Brazil’s lower house of Congress opened a probe into a football match-fixing scandal that has rocked the sport in the South American nation on Wednesday.
It is the third investigation into evidence of wrongdoing by football players who allegedly made sure to get bookings and gave away penalties in exchange for bribes.
The congressional inquiry will last at least 120 days and will hear testimony from players, executives of sports betting companies and club officials. Brazil’s federal police and the district attorney’s office of the state of Goias are also involved in the case, and both bodies will be able to use the findings of Congress in their own investigations.
The 34 lawmakers who will take part in the inquiry will meet again on Tuesday when they will vote on their first requests to obtain testimonies and documents.
The first investigation of the attorney’s office in Goias showed that players were offered between $10,000 and $20,000 to perform specific actions, like receiving yellow cards and giving away penalty kicks. Alleged criminals would then profit from betting sites.

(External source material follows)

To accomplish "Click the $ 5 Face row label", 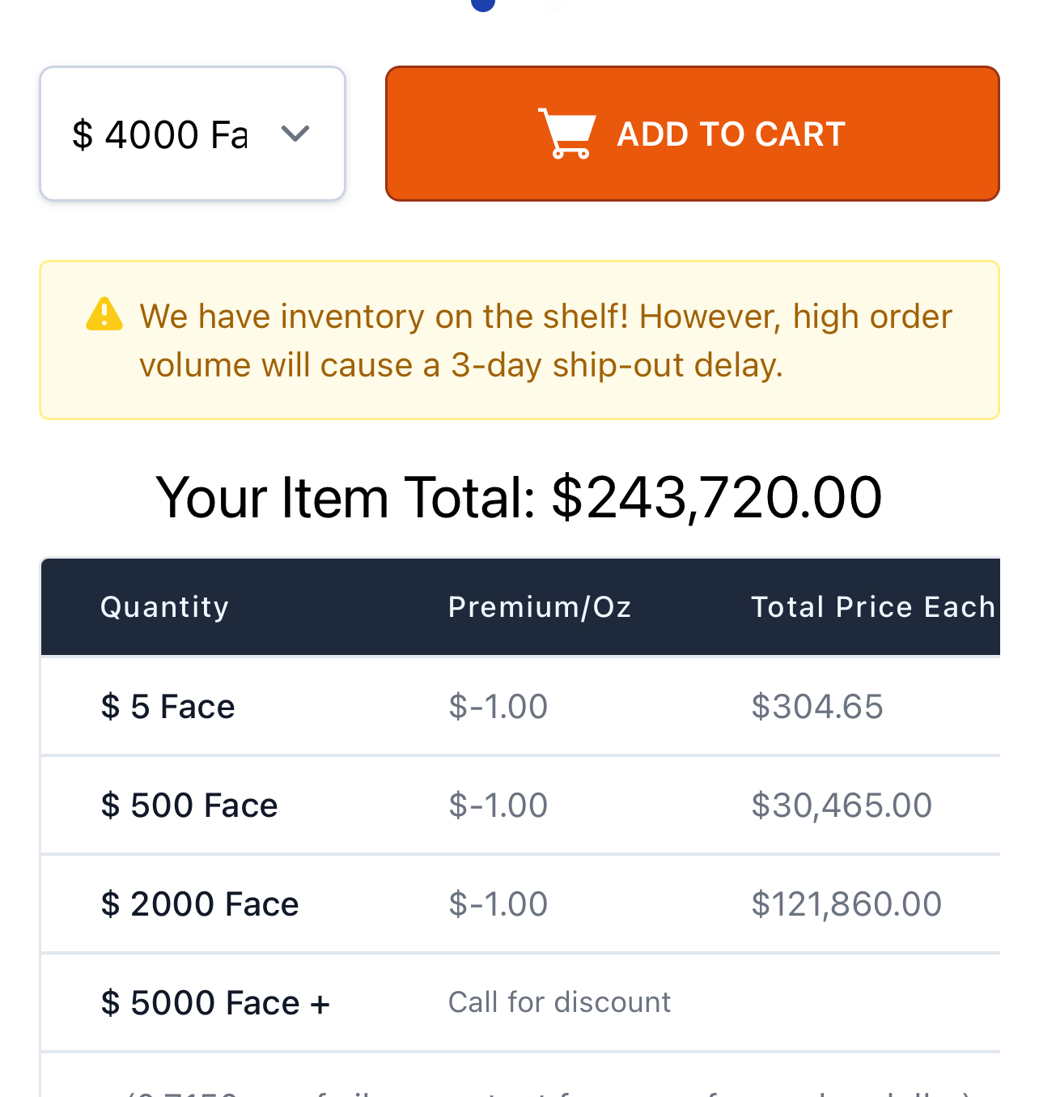I will pyautogui.click(x=168, y=707).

“Our intention is to do away with these crimes in Brazilian football, which hurt the passion of millions of fans,” said Congressman Felipe Carreras. “This is the biggest scandal of Brazil’s football history. The credibility of our football is in jeopardy. We don’t know whether a given yellow card, a red card or a penalty was supposed to happen or not.”
Carreras also said one of the goals of the congressional inquiry is to feed new legislation to regulate sports betting in the South American country. Several top-flight division clubs have those companies as their sponsors.
The investigation kicked off in November, focusing on three matches, and has widened to 11 games, though some were in lower leagues.
The matches spanned the second half of 2022 and the first three months of this year. A district attorney told The Associated Press on Monday that the scandal has potentially international reach. Local media reported that suspected criminals mentioned having contacts in the United States, Greece and Lithuania.
Days earlier, a court in Goias accepted charges against 16 people accused of taking part in the scheme, including eight football players in Brazil’s first and second divisions. On Tuesday, Brazil’s sports court suspended all those players.
Former Flamengo chairman and lawmaker Eduardo Bandeira de Mello told the AP the congressional inquiry will be key for the investigation’s visibility.
“This will have an educational effect. Any young athlete who tries to get into a scheme like this will think twice,” said de Mello.
The lawmaker chaired Flamengo when Colorado Rapids midfielder Max Alves played for the club. Alves was named in the probe, though not charged, and his MLS club suspended him. Alves has not commented publicly.
“I am very sad about that. We always had a very affectionate relationship with these players coming from Flamengo’s youth divisions,” de Mello said. “All I can do is to hope that his participation was the smallest possible.”
Brazil’s government is reportedly preparing an executive order to tax sports betting companies, which local clubs are already protesting about.